As reported at last year’s GBM, success stories to illustrate the real-life experiences of beneficiaries of APO programs are now available on the APO website. I hope that these success stories and testimonials from participants will continue to inspire and encourage more individuals and enterprises to work with the APO and NPOs on productivity initiatives. I look forward to hearing more of these successes and sharing them with all stakeholders.
To expand the APO membership, we have been holding discussions with the governments of Myanmar, the Solomon Islands, and Turkey. The Secretariat has been advising Turkey in particular on APO accession procedures. With the encouragement of APO Directors, I plan to build stronger relations with Central Asian countries.
The proposed budget for the 2017–2018 biennium (Doc. No. 5) is submitted for the GBM’s approval. The prioritization of projects was guided by a set of criteria which includes directives from previous GBMs, member country surveys, and outputs of APO workshops and research. All projects were systematically designed to achieve our goals using the new program approach endorsed by the last WSM. Adopting this approach demonstrates the impact, achievements, and contributions of each program to the strategic directions instead of only those of a single project. One new program is providing policy analysis and advice to member countries in the area of productivity enhancement.
The previous GBM held in Bangkok did not give unanimous approval to the proposed Roadmap to Achieve the APO Vision 2020. Since that GBM, the roadmap has undergone three revisions. I stress that the roadmap was developed through a series of discussions involving member countries and external experts spanning a period of almost three years. I hope that this GBM will discuss and approve Revision 5 (Ref. Paper 3).
Before concluding, I would like once again to thank our gracious host, the Government of Indonesia, for its wonderful hospitality. I would also like to thank the Government of the Islamic Republic of Iran for confirming that it will be hosting the next GBM in 2017.

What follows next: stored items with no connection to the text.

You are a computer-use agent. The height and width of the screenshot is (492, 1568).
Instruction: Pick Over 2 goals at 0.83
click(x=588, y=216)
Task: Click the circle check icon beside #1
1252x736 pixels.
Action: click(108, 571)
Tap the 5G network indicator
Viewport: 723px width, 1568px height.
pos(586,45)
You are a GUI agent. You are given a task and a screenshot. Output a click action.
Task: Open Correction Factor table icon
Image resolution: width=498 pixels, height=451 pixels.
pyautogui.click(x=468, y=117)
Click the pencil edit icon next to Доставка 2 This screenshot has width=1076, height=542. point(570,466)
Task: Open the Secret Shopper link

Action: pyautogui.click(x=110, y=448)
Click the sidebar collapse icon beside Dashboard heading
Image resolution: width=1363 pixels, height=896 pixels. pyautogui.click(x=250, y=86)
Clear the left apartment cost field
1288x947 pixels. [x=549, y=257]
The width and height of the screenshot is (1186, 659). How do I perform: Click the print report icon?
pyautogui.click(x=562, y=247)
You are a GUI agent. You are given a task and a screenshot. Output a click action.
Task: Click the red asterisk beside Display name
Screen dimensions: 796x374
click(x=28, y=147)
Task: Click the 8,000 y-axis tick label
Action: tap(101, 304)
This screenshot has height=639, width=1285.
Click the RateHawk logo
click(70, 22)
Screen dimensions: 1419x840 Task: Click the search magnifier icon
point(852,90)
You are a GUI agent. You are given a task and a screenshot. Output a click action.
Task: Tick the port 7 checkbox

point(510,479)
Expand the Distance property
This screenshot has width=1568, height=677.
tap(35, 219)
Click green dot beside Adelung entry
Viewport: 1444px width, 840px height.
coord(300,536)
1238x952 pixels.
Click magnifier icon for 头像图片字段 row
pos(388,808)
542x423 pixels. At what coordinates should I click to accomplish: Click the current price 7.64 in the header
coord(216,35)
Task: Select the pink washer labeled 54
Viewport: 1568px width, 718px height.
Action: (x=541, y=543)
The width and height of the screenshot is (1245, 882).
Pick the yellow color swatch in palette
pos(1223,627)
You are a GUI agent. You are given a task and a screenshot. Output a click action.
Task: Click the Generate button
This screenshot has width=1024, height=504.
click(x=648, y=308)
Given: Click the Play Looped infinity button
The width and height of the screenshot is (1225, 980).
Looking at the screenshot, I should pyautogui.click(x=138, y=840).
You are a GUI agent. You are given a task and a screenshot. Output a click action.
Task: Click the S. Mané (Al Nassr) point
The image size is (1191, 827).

Our predecessors often described the productivity movement as a marathon without a finish line. In other words, we should pursue productivity relentlessly, regardless of economic conditions or turmoil in financial markets. This sense of continual commitment to excellence and focused effort will foster a strong productivity culture and ensure that economic growth remains sustainable in the longer term. It has been an eventful two and a half years serving member countries as Secretary-General. I would like to thank you all for continuing support for the APO and its activities.